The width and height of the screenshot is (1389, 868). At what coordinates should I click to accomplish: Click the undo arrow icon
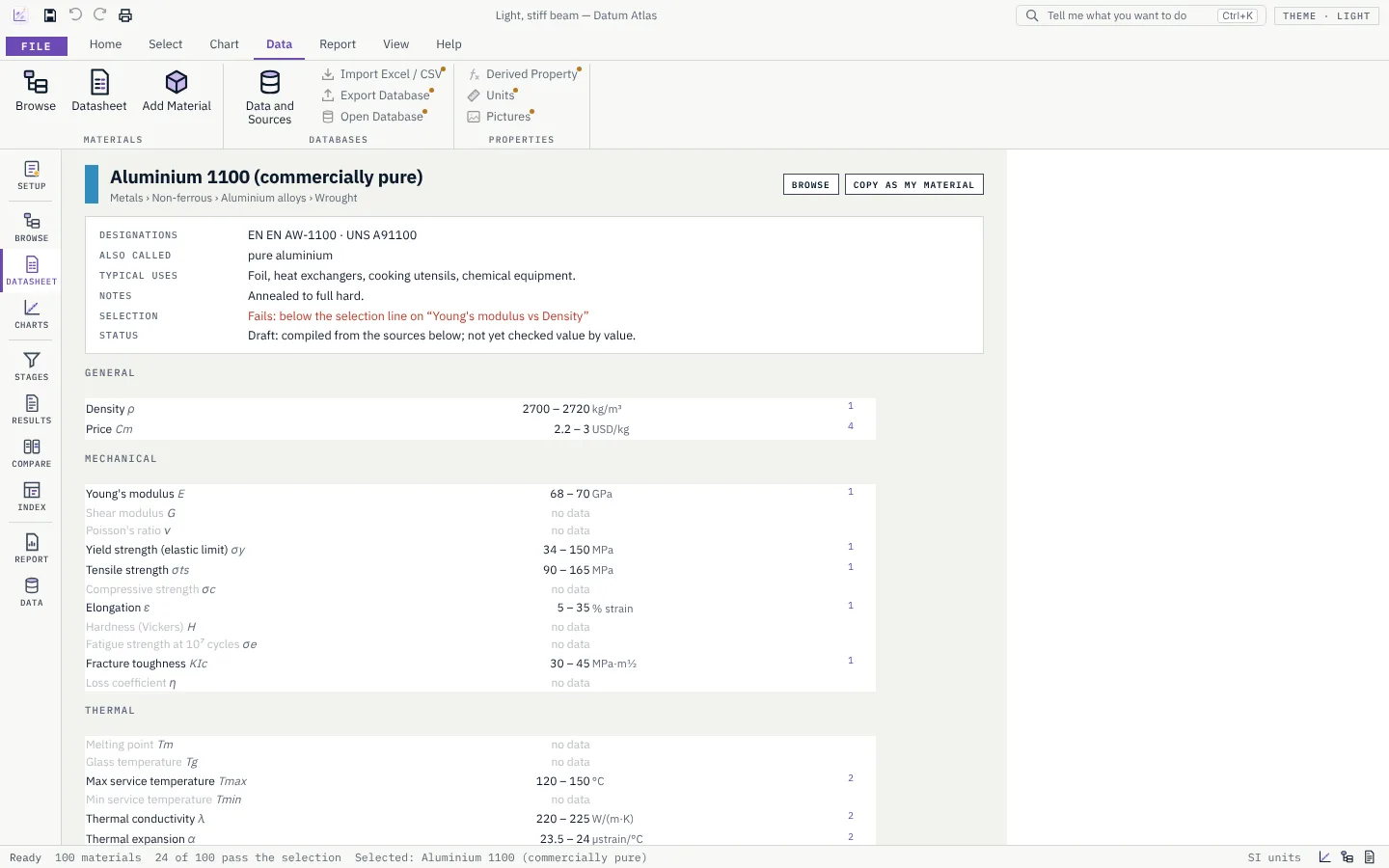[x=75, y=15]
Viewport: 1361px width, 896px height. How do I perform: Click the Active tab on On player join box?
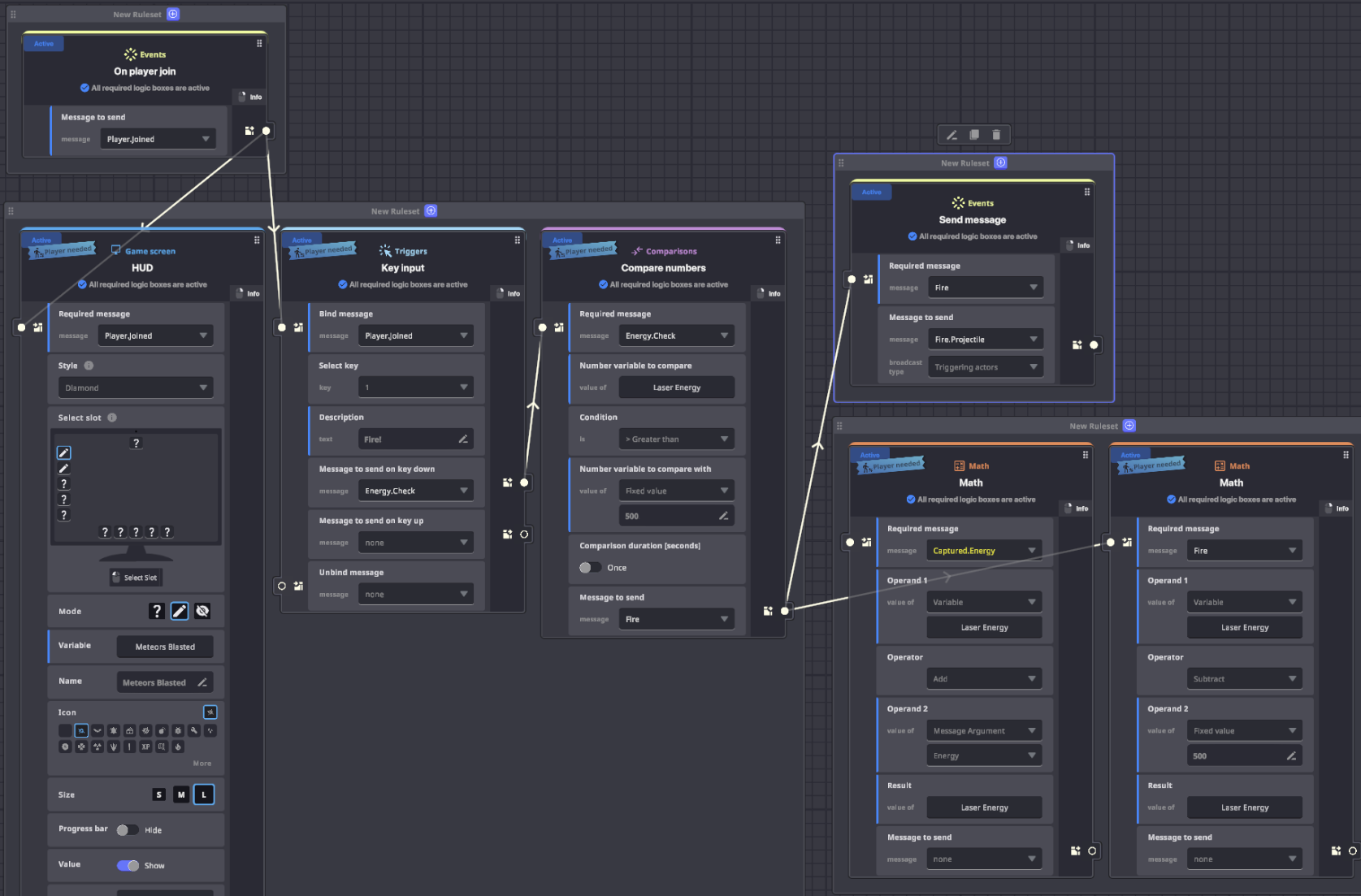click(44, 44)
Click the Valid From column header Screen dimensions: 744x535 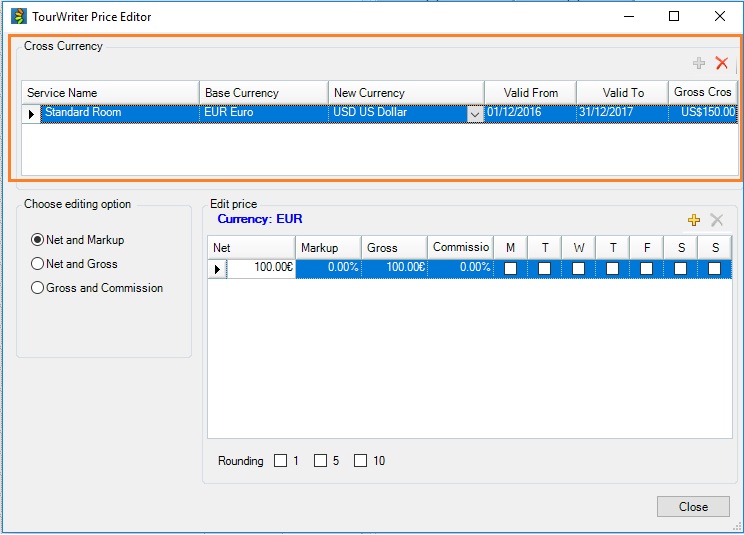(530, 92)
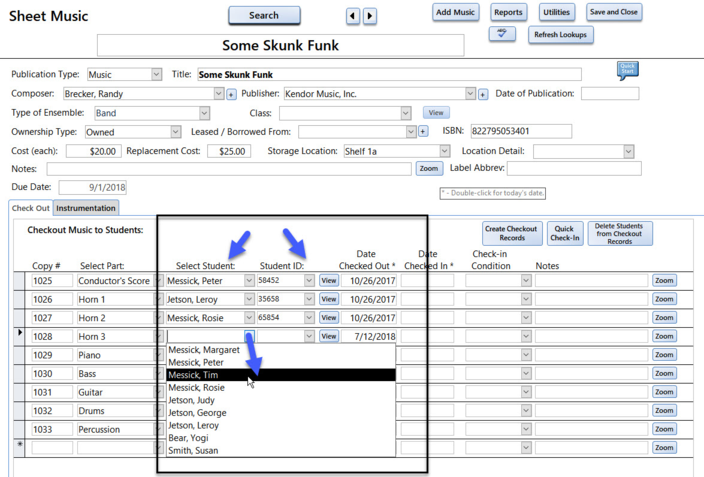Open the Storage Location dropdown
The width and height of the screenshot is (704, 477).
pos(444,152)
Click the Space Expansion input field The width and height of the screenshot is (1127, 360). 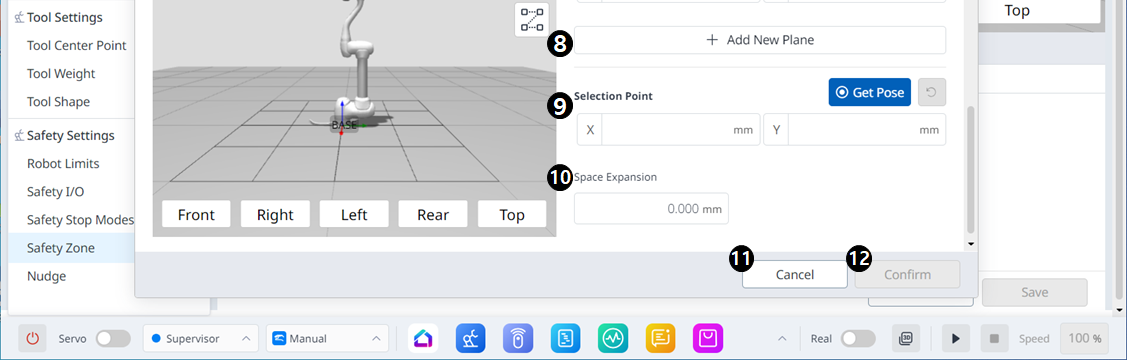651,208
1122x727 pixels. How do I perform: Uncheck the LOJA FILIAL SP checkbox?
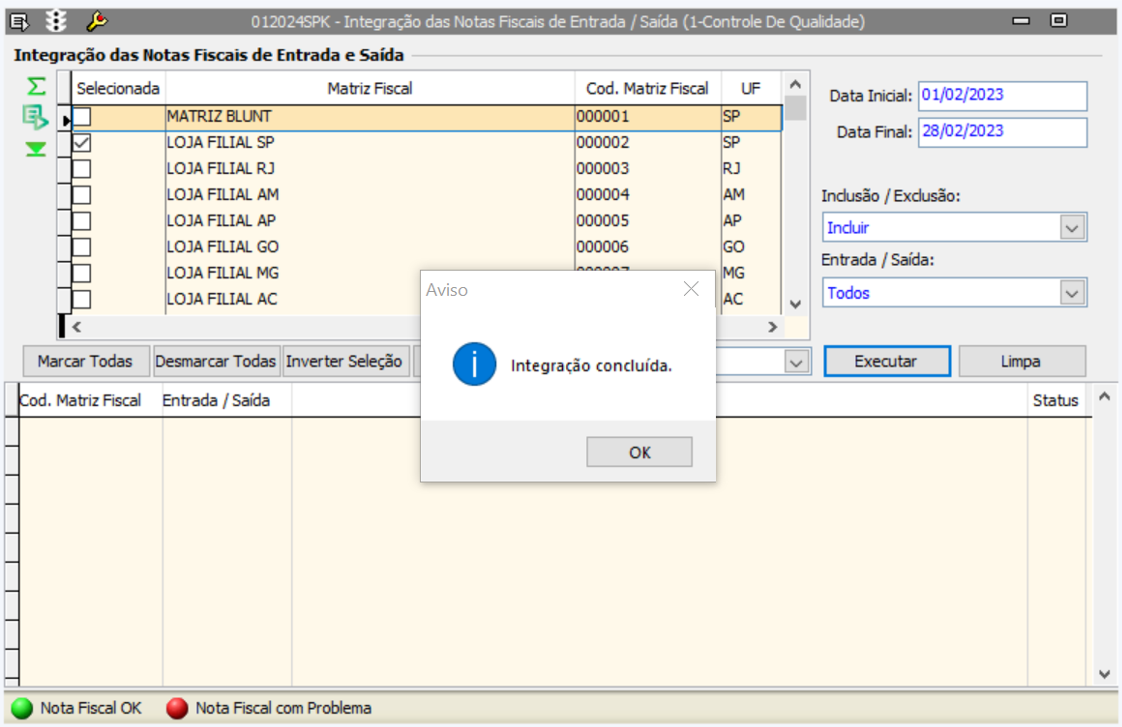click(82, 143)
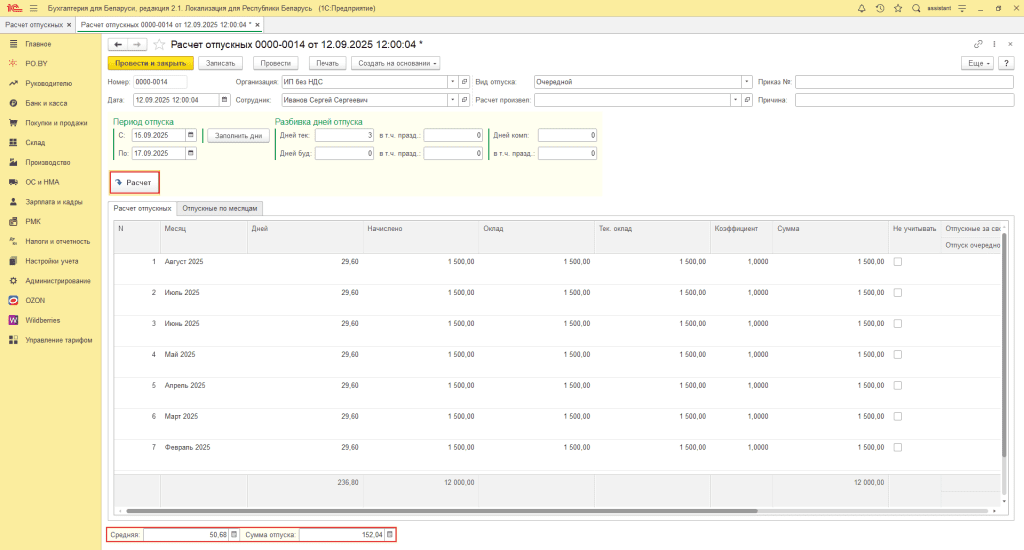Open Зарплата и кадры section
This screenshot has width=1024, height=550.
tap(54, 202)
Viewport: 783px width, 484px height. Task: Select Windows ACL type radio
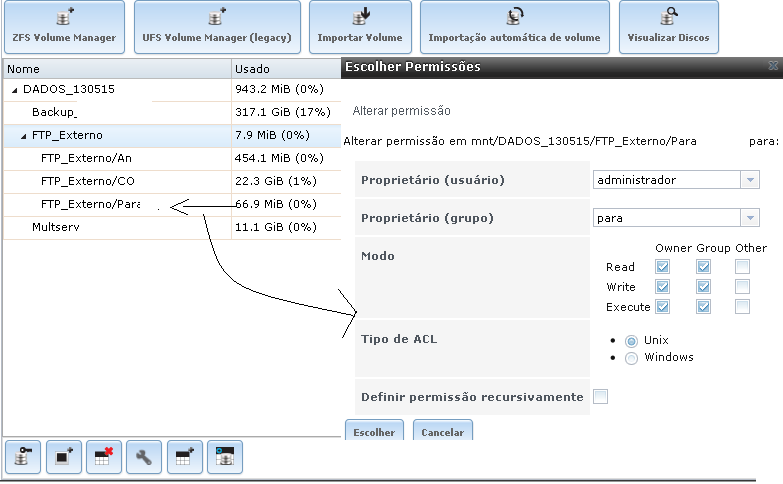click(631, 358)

□ □ □ □ □ □ □

Pictures stay out of this copy. Retype exactly the lines from the one with "Viewport: 783px width, 484px" through the last line of the data, both ends included, and nothing more.

Viewport: 783px width, 484px height. Task: Select Windows ACL type radio
click(631, 358)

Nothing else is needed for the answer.